Cloud computing icons on a blurred background.

Image source: Getty Images.

3. Datadog: Giving the cloud a silver lining

The move to cloud computing was already in full swing, but it was unceremoniously driven by the pandemic. The strategic importance of monitoring and maintaining these cloud-based systems cannot be overstated and it is more important than ever to keep these systems focused on employees and customers up and running, as any downtime can become critical and expensive. This and where DataDog (NASDAQ: DDOG) goes into.

The cloud’s native platform as a service (PaaS) provider offers a wide variety of monitoring services that gather vital information from a company’s cloud operations, pulling data into a single dashboard and notifying developers when there is a problem that could result at a crucial downtime. The DataDog’s ability to break down silos and gather otherwise fragmented data in one place makes it the primary choice among developers.

That’s why the platform was selected as the best choice for monitoring application performance by research company Gartner, who named him one of the 2020 “Visionaries” in his famous Magic Quadrant. The company has also been identified as an industry leader in smart applications and service monitoring by Forrester Research. Customers agree, with an impressive 98% giving the DataDog a four or five star rating.

Business is dynamic. In the first nine months of 2020, DataDog reported revenue that grew 71% year over year. The company is also on the verge of consistent profitability, cutting losses by 85% so far this year. What is even more impressive is that DataDog achieved these achievements just a year after the company went public.

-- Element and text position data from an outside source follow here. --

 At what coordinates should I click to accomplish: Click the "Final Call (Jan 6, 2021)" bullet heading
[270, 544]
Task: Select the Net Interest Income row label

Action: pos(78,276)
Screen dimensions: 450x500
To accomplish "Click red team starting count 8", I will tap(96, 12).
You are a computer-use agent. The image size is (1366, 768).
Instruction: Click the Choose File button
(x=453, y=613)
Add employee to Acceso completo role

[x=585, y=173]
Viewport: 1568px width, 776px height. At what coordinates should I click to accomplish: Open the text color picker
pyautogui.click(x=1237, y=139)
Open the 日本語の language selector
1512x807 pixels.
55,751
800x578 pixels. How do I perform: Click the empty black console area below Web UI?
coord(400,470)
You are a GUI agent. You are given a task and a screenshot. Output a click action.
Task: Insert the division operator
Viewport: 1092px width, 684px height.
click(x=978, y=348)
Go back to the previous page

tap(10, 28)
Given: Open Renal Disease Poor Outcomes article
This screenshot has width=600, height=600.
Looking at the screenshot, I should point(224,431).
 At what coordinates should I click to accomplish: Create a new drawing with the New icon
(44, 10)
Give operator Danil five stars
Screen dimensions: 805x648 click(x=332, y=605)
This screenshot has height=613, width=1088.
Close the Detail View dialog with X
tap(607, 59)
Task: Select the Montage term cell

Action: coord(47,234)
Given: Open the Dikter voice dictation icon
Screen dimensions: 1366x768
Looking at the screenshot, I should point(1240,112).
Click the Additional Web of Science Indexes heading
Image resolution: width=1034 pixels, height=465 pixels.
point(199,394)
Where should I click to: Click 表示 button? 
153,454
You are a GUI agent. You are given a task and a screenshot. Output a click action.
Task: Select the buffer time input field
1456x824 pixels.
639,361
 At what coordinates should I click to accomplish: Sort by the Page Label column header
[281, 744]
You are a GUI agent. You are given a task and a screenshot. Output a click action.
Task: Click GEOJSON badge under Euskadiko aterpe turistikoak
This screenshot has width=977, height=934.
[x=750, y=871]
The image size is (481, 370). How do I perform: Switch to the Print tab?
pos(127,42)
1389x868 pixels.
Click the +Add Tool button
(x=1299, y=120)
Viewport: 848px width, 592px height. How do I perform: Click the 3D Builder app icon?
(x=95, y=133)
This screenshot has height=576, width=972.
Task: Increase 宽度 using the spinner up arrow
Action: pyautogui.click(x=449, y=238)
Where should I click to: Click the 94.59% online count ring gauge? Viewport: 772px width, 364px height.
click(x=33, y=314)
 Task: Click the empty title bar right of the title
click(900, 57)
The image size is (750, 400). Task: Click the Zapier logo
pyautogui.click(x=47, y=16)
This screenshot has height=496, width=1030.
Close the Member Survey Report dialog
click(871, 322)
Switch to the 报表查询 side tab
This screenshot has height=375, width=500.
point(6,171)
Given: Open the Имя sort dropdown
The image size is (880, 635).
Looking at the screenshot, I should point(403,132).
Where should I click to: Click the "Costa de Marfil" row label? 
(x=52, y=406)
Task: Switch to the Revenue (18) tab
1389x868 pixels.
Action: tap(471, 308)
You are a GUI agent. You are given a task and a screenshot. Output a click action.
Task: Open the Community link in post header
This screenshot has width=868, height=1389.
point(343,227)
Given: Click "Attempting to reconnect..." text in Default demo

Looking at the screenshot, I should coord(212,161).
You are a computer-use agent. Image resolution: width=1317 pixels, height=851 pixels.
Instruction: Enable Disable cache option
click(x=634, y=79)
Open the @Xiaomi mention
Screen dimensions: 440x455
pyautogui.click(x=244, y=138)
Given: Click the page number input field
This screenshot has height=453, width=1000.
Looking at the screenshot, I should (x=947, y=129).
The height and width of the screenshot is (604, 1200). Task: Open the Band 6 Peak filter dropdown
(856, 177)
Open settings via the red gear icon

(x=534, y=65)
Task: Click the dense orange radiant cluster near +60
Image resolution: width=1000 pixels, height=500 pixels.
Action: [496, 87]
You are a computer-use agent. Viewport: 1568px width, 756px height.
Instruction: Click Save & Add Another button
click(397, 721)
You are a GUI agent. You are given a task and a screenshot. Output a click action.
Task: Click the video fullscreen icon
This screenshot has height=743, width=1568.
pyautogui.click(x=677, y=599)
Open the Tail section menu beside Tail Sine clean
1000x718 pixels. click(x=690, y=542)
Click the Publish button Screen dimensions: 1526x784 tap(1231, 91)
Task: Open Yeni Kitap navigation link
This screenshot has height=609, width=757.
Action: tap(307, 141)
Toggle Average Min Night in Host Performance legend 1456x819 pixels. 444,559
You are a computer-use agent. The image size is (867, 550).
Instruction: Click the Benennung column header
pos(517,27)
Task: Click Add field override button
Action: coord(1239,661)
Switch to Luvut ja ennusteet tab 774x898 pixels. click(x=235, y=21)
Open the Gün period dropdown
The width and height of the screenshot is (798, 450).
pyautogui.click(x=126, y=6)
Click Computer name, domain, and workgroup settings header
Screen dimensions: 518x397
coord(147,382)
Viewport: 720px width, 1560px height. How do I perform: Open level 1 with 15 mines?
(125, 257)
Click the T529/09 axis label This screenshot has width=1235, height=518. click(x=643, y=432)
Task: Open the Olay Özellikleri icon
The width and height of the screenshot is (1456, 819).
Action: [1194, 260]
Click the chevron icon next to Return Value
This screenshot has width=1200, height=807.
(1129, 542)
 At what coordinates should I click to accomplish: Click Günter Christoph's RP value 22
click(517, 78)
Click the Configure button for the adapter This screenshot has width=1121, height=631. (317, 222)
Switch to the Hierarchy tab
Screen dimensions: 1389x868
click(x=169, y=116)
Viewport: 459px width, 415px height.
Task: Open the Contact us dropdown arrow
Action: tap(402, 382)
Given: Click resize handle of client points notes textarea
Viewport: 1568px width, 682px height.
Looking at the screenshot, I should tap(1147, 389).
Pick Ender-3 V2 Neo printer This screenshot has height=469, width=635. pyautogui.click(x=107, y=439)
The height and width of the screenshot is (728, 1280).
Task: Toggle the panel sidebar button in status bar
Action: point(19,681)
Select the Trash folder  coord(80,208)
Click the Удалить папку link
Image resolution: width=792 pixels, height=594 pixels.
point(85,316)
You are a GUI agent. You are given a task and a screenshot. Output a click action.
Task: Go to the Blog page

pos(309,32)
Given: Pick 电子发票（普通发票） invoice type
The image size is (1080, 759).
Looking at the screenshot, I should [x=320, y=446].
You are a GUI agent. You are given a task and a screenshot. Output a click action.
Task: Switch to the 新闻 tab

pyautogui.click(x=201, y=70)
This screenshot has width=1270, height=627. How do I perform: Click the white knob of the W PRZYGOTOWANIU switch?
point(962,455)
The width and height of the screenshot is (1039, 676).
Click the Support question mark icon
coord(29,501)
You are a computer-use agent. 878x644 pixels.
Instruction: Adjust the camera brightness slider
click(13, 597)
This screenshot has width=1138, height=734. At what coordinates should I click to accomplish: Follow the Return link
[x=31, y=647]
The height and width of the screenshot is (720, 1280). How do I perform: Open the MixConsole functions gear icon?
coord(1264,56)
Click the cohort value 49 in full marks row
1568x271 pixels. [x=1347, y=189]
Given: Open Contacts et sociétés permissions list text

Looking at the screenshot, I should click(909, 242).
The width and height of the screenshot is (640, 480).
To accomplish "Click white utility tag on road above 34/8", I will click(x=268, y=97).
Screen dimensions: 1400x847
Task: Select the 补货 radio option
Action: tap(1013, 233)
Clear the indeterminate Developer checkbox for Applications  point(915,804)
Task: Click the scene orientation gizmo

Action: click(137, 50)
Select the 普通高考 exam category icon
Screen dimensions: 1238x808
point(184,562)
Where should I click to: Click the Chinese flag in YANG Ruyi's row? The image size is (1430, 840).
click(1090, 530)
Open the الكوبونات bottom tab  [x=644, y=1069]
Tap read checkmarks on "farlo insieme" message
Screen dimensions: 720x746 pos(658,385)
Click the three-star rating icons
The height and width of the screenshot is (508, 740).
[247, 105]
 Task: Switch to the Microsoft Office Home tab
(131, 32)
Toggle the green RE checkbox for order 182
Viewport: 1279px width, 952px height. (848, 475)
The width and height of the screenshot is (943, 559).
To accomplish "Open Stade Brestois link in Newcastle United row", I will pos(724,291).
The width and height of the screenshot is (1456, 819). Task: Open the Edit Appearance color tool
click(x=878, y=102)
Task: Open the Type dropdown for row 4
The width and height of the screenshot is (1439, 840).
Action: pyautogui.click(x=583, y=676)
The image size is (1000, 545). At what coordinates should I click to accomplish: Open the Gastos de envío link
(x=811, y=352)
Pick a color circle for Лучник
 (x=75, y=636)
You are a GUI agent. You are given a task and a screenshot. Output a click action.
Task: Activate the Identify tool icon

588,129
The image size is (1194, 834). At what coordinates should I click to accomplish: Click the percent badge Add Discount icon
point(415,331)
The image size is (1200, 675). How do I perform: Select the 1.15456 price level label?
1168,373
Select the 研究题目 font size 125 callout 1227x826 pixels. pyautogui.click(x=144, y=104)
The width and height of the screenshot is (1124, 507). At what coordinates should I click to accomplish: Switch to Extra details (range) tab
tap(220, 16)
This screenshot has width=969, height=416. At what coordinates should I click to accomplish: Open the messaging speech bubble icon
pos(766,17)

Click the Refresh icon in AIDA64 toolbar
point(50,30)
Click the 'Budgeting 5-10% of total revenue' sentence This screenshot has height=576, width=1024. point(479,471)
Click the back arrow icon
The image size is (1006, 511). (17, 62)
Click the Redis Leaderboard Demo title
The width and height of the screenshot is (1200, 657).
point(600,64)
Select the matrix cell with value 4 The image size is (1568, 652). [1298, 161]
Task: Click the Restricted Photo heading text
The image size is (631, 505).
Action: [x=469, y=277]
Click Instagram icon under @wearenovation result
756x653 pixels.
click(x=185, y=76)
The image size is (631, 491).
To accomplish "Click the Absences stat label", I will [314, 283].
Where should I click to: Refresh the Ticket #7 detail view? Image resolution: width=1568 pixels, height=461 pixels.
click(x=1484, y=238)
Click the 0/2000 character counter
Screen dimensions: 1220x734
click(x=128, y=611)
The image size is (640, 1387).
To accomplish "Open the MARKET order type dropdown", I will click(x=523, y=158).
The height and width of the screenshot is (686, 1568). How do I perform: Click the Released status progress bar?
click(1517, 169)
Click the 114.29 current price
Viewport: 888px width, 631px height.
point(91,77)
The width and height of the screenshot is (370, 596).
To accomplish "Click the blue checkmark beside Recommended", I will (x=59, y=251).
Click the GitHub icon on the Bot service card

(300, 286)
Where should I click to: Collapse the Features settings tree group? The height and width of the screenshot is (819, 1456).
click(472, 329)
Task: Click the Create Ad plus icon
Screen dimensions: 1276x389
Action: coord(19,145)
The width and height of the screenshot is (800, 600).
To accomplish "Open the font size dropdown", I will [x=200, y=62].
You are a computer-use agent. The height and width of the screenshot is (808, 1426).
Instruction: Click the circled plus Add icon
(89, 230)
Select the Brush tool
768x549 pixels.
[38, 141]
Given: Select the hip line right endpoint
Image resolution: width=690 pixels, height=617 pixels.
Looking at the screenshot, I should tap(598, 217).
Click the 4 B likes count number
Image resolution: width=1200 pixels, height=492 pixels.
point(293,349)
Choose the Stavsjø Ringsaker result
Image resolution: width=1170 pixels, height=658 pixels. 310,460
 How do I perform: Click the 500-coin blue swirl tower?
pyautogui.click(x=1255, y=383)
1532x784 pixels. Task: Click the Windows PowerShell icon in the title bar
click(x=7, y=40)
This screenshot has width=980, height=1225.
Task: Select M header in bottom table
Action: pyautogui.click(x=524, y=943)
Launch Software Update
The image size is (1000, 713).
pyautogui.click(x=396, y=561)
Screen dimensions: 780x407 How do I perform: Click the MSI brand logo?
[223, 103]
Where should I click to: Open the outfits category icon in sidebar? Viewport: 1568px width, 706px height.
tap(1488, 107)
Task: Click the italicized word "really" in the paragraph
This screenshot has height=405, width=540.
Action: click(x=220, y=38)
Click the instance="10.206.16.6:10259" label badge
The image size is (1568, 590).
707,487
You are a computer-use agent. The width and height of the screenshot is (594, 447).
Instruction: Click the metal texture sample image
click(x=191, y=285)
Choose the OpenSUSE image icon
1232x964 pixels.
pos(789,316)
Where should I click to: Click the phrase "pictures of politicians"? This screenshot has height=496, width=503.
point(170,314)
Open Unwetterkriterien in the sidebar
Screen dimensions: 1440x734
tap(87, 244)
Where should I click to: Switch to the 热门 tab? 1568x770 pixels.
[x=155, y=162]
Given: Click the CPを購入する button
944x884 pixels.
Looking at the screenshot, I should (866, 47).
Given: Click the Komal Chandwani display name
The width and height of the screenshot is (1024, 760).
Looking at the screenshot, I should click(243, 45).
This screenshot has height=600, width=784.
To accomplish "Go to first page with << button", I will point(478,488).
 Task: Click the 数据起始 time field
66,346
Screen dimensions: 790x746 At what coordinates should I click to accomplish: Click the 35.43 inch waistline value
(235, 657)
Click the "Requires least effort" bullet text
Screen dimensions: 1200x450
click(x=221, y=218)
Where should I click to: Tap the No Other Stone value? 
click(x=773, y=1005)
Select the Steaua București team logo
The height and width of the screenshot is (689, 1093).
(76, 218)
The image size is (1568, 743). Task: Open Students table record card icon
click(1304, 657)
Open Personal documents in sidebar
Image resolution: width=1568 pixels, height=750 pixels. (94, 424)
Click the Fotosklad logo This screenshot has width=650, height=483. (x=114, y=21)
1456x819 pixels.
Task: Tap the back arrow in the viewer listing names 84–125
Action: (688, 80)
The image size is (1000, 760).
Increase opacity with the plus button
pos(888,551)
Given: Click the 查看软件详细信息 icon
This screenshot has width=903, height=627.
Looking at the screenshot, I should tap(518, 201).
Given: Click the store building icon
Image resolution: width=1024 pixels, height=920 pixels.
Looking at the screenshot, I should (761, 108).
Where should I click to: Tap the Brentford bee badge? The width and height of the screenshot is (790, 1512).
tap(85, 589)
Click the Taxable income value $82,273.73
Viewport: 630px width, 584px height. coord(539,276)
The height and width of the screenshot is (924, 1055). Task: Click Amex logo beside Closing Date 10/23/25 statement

The need to keep critical systems up and running has never been more important, so investors should take the DataDog for a ride.

CRWD Chart

Data by YCharts

A word about evaluation

Each of these companies offers the opportunity for mind-boggling growth in the next decade, but like many high-growth stocks, they fall into the high-risk, high-reward category. As such, they are not cheap. CrowdStrike, DataDog and Twilio are selling 53, 51 and 34 times future sales, respectively – when a good price / sales ratio is generally considered to be between 1 and 2. This high tag price is partially explained by each stock’s performance so far this year, as noted in the chart above.

Each of these companies came to understand a fundamental but critical fact for software companies as a service: the value of new customers’ lives is much greater than what is being spent now to acquire them, so profits can remain elusive for those tall -flyers.

So far, however, investors are more than willing to pay for the impressive revenue growth and the explosive profit potential that remains.